WHAT IS REQUIRED |
Would you return every entry, exactly as it is written?

Records excerpted from a collection
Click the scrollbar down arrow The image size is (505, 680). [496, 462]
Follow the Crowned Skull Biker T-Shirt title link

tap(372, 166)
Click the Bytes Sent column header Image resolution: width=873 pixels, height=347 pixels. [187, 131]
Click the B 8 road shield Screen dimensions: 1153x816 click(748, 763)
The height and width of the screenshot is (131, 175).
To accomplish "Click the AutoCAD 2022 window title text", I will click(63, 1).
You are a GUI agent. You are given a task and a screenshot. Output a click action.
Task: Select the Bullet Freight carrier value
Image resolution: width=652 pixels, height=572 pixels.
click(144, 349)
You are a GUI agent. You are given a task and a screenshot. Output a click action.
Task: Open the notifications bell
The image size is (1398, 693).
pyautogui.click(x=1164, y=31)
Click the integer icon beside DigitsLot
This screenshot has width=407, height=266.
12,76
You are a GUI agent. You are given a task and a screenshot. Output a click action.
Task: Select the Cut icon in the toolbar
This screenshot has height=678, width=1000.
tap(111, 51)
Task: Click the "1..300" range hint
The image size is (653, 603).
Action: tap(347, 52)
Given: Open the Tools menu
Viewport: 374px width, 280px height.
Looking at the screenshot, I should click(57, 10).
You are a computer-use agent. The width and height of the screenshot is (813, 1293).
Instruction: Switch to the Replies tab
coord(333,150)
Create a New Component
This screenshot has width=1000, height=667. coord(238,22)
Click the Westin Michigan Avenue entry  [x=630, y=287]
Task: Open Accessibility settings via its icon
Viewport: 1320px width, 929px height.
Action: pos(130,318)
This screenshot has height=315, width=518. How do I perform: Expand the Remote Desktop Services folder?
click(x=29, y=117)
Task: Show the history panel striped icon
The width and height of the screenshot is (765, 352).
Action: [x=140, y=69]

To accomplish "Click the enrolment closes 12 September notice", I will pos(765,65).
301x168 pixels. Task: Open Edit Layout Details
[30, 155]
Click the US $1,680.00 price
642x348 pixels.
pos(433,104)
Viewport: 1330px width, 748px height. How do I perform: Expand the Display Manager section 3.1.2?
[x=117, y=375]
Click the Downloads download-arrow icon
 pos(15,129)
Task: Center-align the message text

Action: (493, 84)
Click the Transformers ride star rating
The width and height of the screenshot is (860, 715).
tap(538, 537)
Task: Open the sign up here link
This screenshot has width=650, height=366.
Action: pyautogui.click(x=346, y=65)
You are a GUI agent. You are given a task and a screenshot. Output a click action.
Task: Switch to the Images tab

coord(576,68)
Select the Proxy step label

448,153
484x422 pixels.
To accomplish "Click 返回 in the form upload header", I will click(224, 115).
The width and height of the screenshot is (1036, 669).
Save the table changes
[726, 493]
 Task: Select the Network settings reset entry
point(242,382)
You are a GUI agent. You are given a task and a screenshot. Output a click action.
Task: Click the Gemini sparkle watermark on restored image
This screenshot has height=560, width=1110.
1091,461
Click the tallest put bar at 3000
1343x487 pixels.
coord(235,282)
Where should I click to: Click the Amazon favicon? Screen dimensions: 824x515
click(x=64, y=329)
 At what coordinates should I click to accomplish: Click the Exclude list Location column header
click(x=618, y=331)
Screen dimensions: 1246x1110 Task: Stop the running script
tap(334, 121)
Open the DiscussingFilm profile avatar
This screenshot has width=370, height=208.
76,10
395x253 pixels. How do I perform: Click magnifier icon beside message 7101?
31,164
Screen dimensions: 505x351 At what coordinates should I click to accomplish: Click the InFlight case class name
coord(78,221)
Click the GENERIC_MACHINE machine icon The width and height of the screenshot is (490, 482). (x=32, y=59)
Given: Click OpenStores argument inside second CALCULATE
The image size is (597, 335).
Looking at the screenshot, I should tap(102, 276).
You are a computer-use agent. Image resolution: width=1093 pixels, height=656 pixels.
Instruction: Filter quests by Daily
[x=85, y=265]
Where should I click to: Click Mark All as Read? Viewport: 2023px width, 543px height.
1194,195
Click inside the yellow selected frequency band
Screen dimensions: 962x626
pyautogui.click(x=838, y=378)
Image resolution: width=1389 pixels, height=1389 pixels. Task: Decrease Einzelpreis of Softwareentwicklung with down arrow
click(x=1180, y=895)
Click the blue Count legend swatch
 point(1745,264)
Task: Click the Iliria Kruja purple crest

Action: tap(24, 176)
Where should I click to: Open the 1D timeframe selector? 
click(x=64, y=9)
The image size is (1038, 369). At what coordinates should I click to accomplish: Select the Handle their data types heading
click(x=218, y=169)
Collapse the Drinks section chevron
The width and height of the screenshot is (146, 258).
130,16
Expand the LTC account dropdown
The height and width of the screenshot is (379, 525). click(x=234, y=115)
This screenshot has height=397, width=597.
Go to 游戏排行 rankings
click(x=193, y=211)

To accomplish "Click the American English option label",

ANSWER TO THIS EXERCISE |
Click the scrollbar down arrow The image size is (505, 680). [496, 462]
Follow the Crowned Skull Biker T-Shirt title link

tap(372, 166)
Click the Bytes Sent column header Image resolution: width=873 pixels, height=347 pixels. [187, 131]
Click the B 8 road shield Screen dimensions: 1153x816 click(748, 763)
The height and width of the screenshot is (131, 175).
To accomplish "Click the AutoCAD 2022 window title text", I will click(63, 1).
You are a GUI agent. You are given a task and a screenshot. Output a click action.
Task: Select the Bullet Freight carrier value
Image resolution: width=652 pixels, height=572 pixels.
click(144, 349)
You are a GUI agent. You are given a task and a screenshot. Output a click action.
Task: Open the notifications bell
The image size is (1398, 693).
pyautogui.click(x=1164, y=31)
Click the integer icon beside DigitsLot
This screenshot has width=407, height=266.
12,76
You are a GUI agent. You are given a task and a screenshot. Output a click action.
Task: Select the Cut icon in the toolbar
This screenshot has height=678, width=1000.
tap(111, 51)
Task: Click the "1..300" range hint
The image size is (653, 603).
Action: tap(347, 52)
Given: Open the Tools menu
Viewport: 374px width, 280px height.
Looking at the screenshot, I should click(57, 10).
You are a computer-use agent. The width and height of the screenshot is (813, 1293).
Instruction: Switch to the Replies tab
coord(333,150)
Create a New Component
This screenshot has width=1000, height=667. coord(238,22)
Click the Westin Michigan Avenue entry  [x=630, y=287]
Task: Open Accessibility settings via its icon
Viewport: 1320px width, 929px height.
Action: pos(130,318)
This screenshot has height=315, width=518. How do I perform: Expand the Remote Desktop Services folder?
click(x=29, y=117)
Task: Show the history panel striped icon
The width and height of the screenshot is (765, 352).
Action: [x=140, y=69]

To accomplish "Click the enrolment closes 12 September notice", I will pos(765,65).
301x168 pixels. Task: Open Edit Layout Details
[30, 155]
Click the US $1,680.00 price
642x348 pixels.
pos(433,104)
Viewport: 1330px width, 748px height. How do I perform: Expand the Display Manager section 3.1.2?
[x=117, y=375]
Click the Downloads download-arrow icon
 pos(15,129)
Task: Center-align the message text

Action: (493, 84)
Click the Transformers ride star rating
The width and height of the screenshot is (860, 715).
tap(538, 537)
Task: Open the sign up here link
This screenshot has width=650, height=366.
Action: pyautogui.click(x=346, y=65)
You are a GUI agent. You are given a task and a screenshot. Output a click action.
Task: Switch to the Images tab

coord(576,68)
Select the Proxy step label

448,153
484x422 pixels.
To accomplish "Click 返回 in the form upload header", I will click(224, 115).
The width and height of the screenshot is (1036, 669).
Save the table changes
[726, 493]
 Task: Select the Network settings reset entry
point(242,382)
You are a GUI agent. You are given a task and a screenshot. Output a click action.
Task: Click the Gemini sparkle watermark on restored image
This screenshot has height=560, width=1110.
1091,461
Click the tallest put bar at 3000
1343x487 pixels.
coord(235,282)
Where should I click to: Click the Amazon favicon? Screen dimensions: 824x515
click(x=64, y=329)
 At what coordinates should I click to accomplish: Click the Exclude list Location column header
click(x=618, y=331)
Screen dimensions: 1246x1110 Task: Stop the running script
tap(334, 121)
Open the DiscussingFilm profile avatar
This screenshot has width=370, height=208.
76,10
395x253 pixels. How do I perform: Click magnifier icon beside message 7101?
31,164
Screen dimensions: 505x351 At what coordinates should I click to accomplish: Click the InFlight case class name
coord(78,221)
Click the GENERIC_MACHINE machine icon The width and height of the screenshot is (490, 482). (x=32, y=59)
Given: Click OpenStores argument inside second CALCULATE
The image size is (597, 335).
Looking at the screenshot, I should tap(102, 276).
You are a computer-use agent. Image resolution: width=1093 pixels, height=656 pixels.
Instruction: Filter quests by Daily
[x=85, y=265]
Where should I click to: Click Mark All as Read? Viewport: 2023px width, 543px height.
1194,195
Click inside the yellow selected frequency band
Screen dimensions: 962x626
pyautogui.click(x=838, y=378)
Image resolution: width=1389 pixels, height=1389 pixels. Task: Decrease Einzelpreis of Softwareentwicklung with down arrow
click(x=1180, y=895)
Click the blue Count legend swatch
 point(1745,264)
Task: Click the Iliria Kruja purple crest

Action: tap(24, 176)
Where should I click to: Open the 1D timeframe selector? 
click(x=64, y=9)
The image size is (1038, 369). At what coordinates should I click to accomplish: Select the Handle their data types heading
click(x=218, y=169)
Collapse the Drinks section chevron
The width and height of the screenshot is (146, 258).
130,16
Expand the LTC account dropdown
The height and width of the screenshot is (379, 525). click(x=234, y=115)
This screenshot has height=397, width=597.
Go to 游戏排行 rankings
click(x=193, y=211)

To accomplish "Click the American English option label",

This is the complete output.